# HOW scary can it be?



## Dang Dawg (Jan 14, 2013)

I think I've said it a time or two, I do believe everyone should have a " in the middle of the night , over full, small boat trip " on the river, on their bucket list.

"You never know how much fear you can experience in one trip. The frigid wind trying to freeze your hand that's desperately holding the spot light. The eye strain , looking for the three ROCKS you know are in the driving lane in the middle of the rapids you Have to go through. The cold sweet freezing to any exposed shin in said frigid wind, THATS fear Baby! You know you're going to die or freeze to death if it wasn't for the Every so often jolt of adrenalin you get when the boat bounces off a small rock or the sound of the beaver tail motor slapping the river bed. Finally after an eternity your light reflects off a small gravel bar that you're going to call home for the next ten hours.
You probably wouldn't even notice that you kicked hundreds of geese and duck on your trip, or that it really was only an hour trip. It's a LITTLE warmer than what you thought, and the wind is only half as hard."

After a two hour set up of the 96 goose decoys, 24 ducks and three strings of diver duck decoys, the ducks are already landing in your lap. Get the blind on the boat as the sun is JUST starting to light up the eastern horizon. Then you wait.
The boy works his magic with his calls and they really start to work .Ducks coming in all day long shooting a LOT of shells and even getting a few ducks. At one point we had 100 geese working over our heads for 10 minutes before they make their final approach wings cupped and feet out, 60 yards in front of us, NO SHOTS! We did have a no nonsense flock come in and land in our decoys before we could shoot. We stood and they took off and my son and I picked out a goose and shot, THE SAME goose, hum, we each picked another one and again shot the same goose, crap. We could have had four but had two in the water dead, dead.
The Mud boat is the perfect tool for this kind of trip Tuff, rugged and almost bullet proof. It was very quick to zip out and net the fallen birds and park again to shoot some more.

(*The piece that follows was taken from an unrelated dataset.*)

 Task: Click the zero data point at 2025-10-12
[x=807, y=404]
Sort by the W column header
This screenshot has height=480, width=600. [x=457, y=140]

A perfect trip and a wonderful hunt, a side benefit is the limit of assorted ducks and two geese.


----------



## mad_river (Nov 25, 2013)

Loved the story. Sounds like a blast... congrats on the fowl


----------



## youngdon (Mar 10, 2010)

Congrats on a good day afield !


----------



## catcapper (Feb 11, 2010)

Sounds like you guys had a Dawg gone great time. :thumbsup:

awprint:


----------



## hassell (Feb 9, 2010)

Great write up and congrats. on the hunt, thanks for sharing.


----------



## jswift (Dec 24, 2012)

Good story -- congrats on the successful hunt-- sounds like fun


----------



## dwtrees (Mar 5, 2012)

That sounds like a hair raising way to get to the ducks and geese. But it also sounds like one great time with the kid and that's the main part, with the kid. Congratulations on a successful hunt and great memories.


----------



## 220swift (Mar 2, 2011)

glad you didn't die or freeze..lol. Sounds like you guys had a great time. Thanks for a very good short story and pictures. Congrats on some good eatin'.


----------



## Rick Howard (Feb 25, 2012)

Almost bullet proof? Did someone forget the safety? Lol. Sounds like you guys had a great trip.


----------



## jimmy shutt (Jun 2, 2013)

good read, we don't have that here just mosquitos in December, nice batch of Fowl congrats.


----------



## straightshot (Sep 2, 2013)

Awesome story and good pictures. Thanks for sharing


----------